— Colocadores, encerrou o papo!
A balbúrdia cessa na hora que alguém chama atenção, e cinco homens param junto a diferentes pontos da pista, prontos para desvirar veículos capotados. Quando uma voz computadorizada autoriza a primeira tomada de tempo da noite, o "piloto" pressiona o gatilho do acelerador (um controle parecido com uma pistola) e todos no depósito de ferragem reformado no bairro Santana começam a virar a cabeça para a esquerda e para a direita, para a esquerda e para direita. No mesmo ritmo e ao mesmo tempo.
O movimento repetitivo na velocidade que os carrinhos de pouco mais de 60 gramas atingem é de deixar novatos tontos. Os 36 metros de pista, incluindo sete curvas, são vencidos em menos de quatro segundos pelas miniaturas. E o barulho do carrinho a motor elétrico avançando sobre as fendas do solo — ruído que lembra uma furadeira ou broca de dentista — transporta 15 adultos no tempo no último clube de autorama de Porto Alegre, no bairro Santana.

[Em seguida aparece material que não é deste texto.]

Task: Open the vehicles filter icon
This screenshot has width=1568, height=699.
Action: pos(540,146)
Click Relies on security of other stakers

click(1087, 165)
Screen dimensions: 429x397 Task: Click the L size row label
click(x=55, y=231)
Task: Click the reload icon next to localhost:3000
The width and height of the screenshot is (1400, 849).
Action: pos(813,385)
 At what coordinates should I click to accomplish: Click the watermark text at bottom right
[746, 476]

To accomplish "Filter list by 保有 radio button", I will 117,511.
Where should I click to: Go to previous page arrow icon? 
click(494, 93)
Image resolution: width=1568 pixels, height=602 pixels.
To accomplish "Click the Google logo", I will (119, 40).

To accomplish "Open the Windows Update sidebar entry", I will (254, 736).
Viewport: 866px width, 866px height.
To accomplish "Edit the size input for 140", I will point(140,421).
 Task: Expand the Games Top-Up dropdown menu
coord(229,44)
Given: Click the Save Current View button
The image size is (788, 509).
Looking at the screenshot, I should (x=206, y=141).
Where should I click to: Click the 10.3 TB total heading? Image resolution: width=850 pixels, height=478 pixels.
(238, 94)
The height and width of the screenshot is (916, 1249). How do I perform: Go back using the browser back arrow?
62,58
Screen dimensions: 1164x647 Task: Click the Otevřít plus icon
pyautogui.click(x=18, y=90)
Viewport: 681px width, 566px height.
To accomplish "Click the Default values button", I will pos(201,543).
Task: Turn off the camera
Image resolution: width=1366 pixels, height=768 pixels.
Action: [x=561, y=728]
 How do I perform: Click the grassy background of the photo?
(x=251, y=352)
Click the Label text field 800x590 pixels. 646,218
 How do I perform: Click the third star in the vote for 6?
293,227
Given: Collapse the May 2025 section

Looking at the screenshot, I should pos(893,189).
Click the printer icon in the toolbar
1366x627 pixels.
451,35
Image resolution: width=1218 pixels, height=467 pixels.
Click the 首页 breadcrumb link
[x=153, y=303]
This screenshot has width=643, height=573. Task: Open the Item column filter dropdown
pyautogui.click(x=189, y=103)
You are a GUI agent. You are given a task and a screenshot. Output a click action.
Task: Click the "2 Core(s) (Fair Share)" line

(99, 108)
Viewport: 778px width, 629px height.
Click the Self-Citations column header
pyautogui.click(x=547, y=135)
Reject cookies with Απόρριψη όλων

— É um espaço que a gente tem para ser um pouco criança — diz o economista Marcelo Mondini, 42 anos, que, ainda vestido com camisa e sapato social, foi direto do escritório de advocacia em que trabalha reencontrar seus carrinhos.
Com empresários, publicitário, tabelião, representante comercial, mecânico, gerente de vendas, bancário, aposentados, o Racing Car Club é composto principalmente por gente que já praticava autorama quando pequeno e se reapaixonou depois de adulto. Boa parte dos integrantes do clube usava as pistas de autorama das lojas da Rua dos Andradas ou da Avenida Azenha da Hobby Brinquedos, cuja história foi lembrada por GaúchaZH nesta segunda-feira (11). Paulo Soares Costa, 46 anos, até se encontrou, adolescente, em uma das fotos resgatadas na reportagem (mais especificamente, a sétima da galeria). Exibia para os colegas do clube:
— Olha que magrinho!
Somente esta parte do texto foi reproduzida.